Work task:
The lines that make up this material should each be returned exactly.

Records shown:
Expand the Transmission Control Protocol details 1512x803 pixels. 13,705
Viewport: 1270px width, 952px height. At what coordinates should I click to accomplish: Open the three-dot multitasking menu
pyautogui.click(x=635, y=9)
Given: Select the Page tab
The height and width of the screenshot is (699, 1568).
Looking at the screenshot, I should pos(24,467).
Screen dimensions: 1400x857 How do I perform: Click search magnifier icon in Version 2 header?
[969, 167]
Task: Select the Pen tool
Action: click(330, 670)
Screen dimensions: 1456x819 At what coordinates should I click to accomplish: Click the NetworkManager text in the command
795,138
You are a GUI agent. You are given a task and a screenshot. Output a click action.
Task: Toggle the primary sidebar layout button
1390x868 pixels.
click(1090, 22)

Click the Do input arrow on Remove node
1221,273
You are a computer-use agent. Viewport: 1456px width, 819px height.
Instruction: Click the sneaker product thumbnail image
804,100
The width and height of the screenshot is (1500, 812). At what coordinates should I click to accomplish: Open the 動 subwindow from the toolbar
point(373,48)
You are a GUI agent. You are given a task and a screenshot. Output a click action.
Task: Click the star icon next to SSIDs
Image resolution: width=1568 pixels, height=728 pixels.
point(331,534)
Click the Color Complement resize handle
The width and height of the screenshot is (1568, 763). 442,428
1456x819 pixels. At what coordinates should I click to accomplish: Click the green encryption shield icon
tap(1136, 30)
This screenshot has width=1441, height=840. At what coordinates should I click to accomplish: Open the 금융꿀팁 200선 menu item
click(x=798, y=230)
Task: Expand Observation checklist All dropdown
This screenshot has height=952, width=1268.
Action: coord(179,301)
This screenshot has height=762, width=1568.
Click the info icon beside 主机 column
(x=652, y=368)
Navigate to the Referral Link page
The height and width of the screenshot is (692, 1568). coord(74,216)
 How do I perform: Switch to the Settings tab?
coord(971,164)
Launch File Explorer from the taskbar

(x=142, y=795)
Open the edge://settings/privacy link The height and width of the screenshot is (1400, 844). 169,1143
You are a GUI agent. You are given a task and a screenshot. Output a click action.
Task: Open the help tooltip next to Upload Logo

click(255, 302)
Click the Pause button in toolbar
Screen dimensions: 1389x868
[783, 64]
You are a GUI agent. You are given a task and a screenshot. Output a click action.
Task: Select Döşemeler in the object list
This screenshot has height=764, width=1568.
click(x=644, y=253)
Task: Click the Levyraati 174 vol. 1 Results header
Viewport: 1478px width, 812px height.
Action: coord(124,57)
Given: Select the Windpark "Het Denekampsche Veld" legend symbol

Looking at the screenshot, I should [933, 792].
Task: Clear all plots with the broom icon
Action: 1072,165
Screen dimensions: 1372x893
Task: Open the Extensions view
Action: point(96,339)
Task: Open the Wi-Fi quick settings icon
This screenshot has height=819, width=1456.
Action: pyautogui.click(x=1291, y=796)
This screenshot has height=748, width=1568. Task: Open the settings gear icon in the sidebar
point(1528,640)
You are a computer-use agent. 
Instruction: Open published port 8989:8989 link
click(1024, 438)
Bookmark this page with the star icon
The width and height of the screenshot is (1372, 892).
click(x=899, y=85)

Result below:
Expand the Transmission Control Protocol details 1512x803 pixels. 13,705
Viewport: 1270px width, 952px height. At what coordinates should I click to accomplish: Open the three-dot multitasking menu
pyautogui.click(x=635, y=9)
Given: Select the Page tab
The height and width of the screenshot is (699, 1568).
Looking at the screenshot, I should pos(24,467).
Screen dimensions: 1400x857 How do I perform: Click search magnifier icon in Version 2 header?
[969, 167]
Task: Select the Pen tool
Action: click(330, 670)
Screen dimensions: 1456x819 At what coordinates should I click to accomplish: Click the NetworkManager text in the command
795,138
You are a GUI agent. You are given a task and a screenshot. Output a click action.
Task: Toggle the primary sidebar layout button
1390x868 pixels.
click(1090, 22)

Click the Do input arrow on Remove node
1221,273
You are a computer-use agent. Viewport: 1456px width, 819px height.
Instruction: Click the sneaker product thumbnail image
804,100
The width and height of the screenshot is (1500, 812). At what coordinates should I click to accomplish: Open the 動 subwindow from the toolbar
point(373,48)
You are a GUI agent. You are given a task and a screenshot. Output a click action.
Task: Click the star icon next to SSIDs
Image resolution: width=1568 pixels, height=728 pixels.
point(331,534)
Click the Color Complement resize handle
The width and height of the screenshot is (1568, 763). 442,428
1456x819 pixels. At what coordinates should I click to accomplish: Click the green encryption shield icon
tap(1136, 30)
This screenshot has width=1441, height=840. At what coordinates should I click to accomplish: Open the 금융꿀팁 200선 menu item
click(x=798, y=230)
Task: Expand Observation checklist All dropdown
This screenshot has height=952, width=1268.
Action: coord(179,301)
This screenshot has height=762, width=1568.
Click the info icon beside 主机 column
(x=652, y=368)
Navigate to the Referral Link page
The height and width of the screenshot is (692, 1568). coord(74,216)
 How do I perform: Switch to the Settings tab?
coord(971,164)
Launch File Explorer from the taskbar

(x=142, y=795)
Open the edge://settings/privacy link The height and width of the screenshot is (1400, 844). 169,1143
You are a GUI agent. You are given a task and a screenshot. Output a click action.
Task: Open the help tooltip next to Upload Logo

click(255, 302)
Click the Pause button in toolbar
Screen dimensions: 1389x868
[783, 64]
You are a GUI agent. You are given a task and a screenshot. Output a click action.
Task: Select Döşemeler in the object list
This screenshot has height=764, width=1568.
click(x=644, y=253)
Task: Click the Levyraati 174 vol. 1 Results header
Viewport: 1478px width, 812px height.
Action: coord(124,57)
Given: Select the Windpark "Het Denekampsche Veld" legend symbol

Looking at the screenshot, I should [933, 792].
Task: Clear all plots with the broom icon
Action: 1072,165
Screen dimensions: 1372x893
Task: Open the Extensions view
Action: point(96,339)
Task: Open the Wi-Fi quick settings icon
This screenshot has height=819, width=1456.
Action: pyautogui.click(x=1291, y=796)
This screenshot has height=748, width=1568. Task: Open the settings gear icon in the sidebar
point(1528,640)
You are a computer-use agent. 
Instruction: Open published port 8989:8989 link
click(1024, 438)
Bookmark this page with the star icon
The width and height of the screenshot is (1372, 892).
click(x=899, y=85)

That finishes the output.